Le obligué a compartir los trabajos, acostumbrándole a la realización de las tareas domésticas, pero mi afán por mantener un orden en la casa no ocultaba mi angustia interior, mi insatisfacción por no haber podido realizar en mi vida la operación más precisa, la que hubiese salvado mi hogar.

 

“No puedes alargarlo más, te estás haciendo daño, han pasado seis meses y todavía no has reaccionado”, le reproché con fuerza dando rienda suelta a mi ira.

“Déjame, estoy dormido”

“Ya es hora de que despiertes", le grité, mientras sus ojos seguían su andar turbulento por el pasillo de la casa.

 

Estaba acostumbrada a las intervenciones quirúrgicas más arriesgadas,  era experta en cirugía cardiaca, pero sucumbí ante el abandono, ante la deserción del hogar de la persona que había compartido el esplendor de mi vida.

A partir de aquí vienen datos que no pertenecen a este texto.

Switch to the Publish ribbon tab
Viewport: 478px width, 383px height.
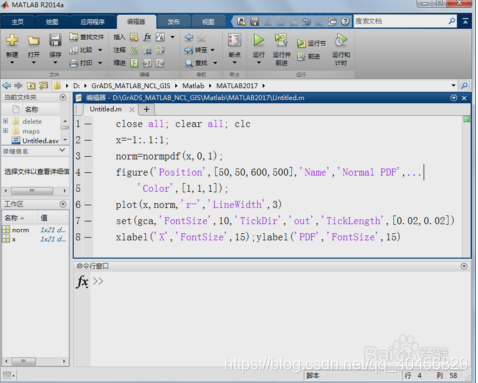point(173,22)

No supe utilizar la terapia adecuada para que mi hogar tuviese la estabilidad definitiva, no pude sujetar a un compañero que andaba por la vida sin sujetarse a una norma, sin adaptarse a los principios establecidos. Salvé muchas vidas de la circulación arriesgada o del trombo inoportuno, pero no pude salvar lo que más me interesaba: salvar mi hogar de los caprichos de los sentimientos.

Procuré adaptarme y encontrar acomodo en una situación nueva, pero fue un acomodo ficticio, porque no pude asumir que yo, que controlé al amor con la misma firmeza con que controlaba el bisturí, me encontrase en estos momentos desbordada y abatida. Sufriendo en mi persona lo que siempre pensé que estaba destinado para que lo soportasen otras. Controlé el amor de los dos y ahora estoy abandonada por el uno y cada vez más distante del otro.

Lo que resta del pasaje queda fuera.